DESCRIPTION OF THE TASK: Across the records that follow, how many lines contain the string "Unmute"? Answer with the number only.

[Data records]

== == ==

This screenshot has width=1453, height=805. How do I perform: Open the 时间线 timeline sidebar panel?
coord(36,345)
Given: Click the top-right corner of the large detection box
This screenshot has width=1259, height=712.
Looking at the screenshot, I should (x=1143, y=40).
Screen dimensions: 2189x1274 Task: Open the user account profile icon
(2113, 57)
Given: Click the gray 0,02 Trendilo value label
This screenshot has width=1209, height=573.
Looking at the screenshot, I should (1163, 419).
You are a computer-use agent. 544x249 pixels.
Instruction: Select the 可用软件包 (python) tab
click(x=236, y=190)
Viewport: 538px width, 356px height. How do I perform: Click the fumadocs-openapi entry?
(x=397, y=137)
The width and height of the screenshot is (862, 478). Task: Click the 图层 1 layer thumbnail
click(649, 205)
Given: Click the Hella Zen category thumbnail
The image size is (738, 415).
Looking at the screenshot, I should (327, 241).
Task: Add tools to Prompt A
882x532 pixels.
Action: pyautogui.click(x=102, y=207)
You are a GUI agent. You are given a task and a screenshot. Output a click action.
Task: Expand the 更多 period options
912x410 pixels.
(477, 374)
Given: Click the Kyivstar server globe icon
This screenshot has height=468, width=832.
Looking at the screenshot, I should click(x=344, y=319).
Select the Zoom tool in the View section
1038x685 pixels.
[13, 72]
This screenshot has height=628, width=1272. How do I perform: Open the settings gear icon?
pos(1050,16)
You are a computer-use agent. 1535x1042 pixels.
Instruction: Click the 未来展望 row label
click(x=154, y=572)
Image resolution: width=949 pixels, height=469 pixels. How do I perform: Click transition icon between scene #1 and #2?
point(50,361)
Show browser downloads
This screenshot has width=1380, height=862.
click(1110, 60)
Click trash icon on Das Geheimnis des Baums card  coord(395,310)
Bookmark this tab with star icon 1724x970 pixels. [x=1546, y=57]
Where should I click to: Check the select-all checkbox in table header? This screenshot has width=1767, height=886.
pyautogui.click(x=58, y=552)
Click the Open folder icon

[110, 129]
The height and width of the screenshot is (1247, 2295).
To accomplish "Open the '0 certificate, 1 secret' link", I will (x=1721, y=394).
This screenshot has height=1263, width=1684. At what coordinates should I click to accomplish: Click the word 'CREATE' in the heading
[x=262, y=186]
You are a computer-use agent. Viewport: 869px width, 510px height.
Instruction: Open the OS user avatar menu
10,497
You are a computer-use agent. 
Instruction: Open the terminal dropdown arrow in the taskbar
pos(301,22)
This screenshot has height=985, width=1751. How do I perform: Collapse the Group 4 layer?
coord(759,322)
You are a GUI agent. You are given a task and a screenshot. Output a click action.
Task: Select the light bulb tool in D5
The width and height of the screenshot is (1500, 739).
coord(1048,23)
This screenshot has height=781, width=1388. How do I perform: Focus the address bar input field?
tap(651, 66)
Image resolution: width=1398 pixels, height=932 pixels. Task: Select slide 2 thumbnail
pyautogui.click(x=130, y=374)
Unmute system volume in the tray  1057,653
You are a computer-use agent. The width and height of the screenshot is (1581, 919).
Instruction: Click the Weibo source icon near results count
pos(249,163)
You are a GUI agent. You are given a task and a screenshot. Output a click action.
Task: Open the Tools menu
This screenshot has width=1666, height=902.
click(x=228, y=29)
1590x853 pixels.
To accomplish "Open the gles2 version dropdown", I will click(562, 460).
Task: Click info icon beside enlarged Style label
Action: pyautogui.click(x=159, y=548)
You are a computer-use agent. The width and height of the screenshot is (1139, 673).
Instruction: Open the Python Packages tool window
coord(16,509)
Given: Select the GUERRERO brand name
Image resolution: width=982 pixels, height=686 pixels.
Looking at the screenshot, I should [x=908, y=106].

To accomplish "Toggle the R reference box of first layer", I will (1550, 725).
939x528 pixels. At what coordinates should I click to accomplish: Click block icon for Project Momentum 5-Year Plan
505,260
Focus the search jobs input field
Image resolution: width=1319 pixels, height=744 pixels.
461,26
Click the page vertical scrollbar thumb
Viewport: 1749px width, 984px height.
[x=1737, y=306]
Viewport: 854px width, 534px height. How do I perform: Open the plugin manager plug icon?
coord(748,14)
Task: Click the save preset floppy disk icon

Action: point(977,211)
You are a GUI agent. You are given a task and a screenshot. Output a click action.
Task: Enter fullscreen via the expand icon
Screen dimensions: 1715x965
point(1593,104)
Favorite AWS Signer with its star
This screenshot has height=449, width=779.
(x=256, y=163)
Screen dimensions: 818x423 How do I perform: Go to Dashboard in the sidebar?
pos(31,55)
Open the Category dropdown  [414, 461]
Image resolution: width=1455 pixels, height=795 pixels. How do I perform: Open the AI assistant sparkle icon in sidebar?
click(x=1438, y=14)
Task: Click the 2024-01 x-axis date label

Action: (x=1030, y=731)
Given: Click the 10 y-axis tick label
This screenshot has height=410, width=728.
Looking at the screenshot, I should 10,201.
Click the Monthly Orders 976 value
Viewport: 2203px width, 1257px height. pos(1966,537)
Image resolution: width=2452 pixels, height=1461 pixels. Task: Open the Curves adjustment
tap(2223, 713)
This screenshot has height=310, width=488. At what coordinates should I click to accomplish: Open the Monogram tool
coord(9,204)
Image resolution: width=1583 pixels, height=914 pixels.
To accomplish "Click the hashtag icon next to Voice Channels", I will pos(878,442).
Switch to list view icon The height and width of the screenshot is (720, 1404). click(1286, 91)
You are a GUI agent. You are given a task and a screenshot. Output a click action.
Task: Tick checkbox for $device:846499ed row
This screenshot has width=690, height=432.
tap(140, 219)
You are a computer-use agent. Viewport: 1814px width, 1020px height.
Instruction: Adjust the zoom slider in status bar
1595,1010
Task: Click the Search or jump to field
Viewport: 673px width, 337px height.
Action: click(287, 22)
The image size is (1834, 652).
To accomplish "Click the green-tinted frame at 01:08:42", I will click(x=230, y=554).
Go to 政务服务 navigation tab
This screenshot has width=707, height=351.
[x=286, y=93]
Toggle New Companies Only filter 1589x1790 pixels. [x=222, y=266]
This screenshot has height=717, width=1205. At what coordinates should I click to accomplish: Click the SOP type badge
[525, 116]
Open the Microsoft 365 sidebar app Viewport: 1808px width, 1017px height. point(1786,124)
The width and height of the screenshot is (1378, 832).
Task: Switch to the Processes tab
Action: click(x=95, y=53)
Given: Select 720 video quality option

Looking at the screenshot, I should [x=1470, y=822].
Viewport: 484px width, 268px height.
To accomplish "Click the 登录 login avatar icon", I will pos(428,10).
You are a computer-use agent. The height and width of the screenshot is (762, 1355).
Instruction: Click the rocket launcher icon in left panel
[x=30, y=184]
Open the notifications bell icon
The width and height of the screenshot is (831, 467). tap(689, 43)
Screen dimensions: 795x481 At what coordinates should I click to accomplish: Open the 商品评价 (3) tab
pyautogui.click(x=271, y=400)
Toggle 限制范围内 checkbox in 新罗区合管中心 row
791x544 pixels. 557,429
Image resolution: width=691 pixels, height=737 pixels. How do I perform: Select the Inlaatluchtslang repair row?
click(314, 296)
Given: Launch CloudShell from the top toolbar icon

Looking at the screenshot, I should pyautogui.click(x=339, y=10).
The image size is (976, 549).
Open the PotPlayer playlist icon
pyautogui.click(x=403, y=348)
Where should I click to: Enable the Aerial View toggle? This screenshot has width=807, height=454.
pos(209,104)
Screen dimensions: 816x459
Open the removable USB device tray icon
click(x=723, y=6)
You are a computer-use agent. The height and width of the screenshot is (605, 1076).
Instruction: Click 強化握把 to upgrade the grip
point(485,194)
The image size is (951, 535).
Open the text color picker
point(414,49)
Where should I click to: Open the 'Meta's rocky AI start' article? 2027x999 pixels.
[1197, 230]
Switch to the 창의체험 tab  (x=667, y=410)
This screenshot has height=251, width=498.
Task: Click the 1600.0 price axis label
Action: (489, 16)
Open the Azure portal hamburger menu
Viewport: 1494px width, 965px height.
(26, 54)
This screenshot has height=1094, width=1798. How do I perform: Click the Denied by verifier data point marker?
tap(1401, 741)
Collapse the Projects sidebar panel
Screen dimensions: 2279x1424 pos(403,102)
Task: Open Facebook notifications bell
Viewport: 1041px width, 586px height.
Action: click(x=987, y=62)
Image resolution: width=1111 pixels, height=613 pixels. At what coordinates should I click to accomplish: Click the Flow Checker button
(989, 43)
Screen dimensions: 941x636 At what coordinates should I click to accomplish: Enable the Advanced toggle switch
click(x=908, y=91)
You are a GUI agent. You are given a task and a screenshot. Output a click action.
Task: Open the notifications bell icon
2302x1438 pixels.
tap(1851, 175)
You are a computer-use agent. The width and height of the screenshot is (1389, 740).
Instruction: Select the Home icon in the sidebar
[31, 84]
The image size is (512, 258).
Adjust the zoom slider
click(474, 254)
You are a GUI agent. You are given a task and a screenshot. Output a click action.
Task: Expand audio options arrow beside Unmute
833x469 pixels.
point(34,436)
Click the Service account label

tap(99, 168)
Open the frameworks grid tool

== == ==

ANSWER BOX: 2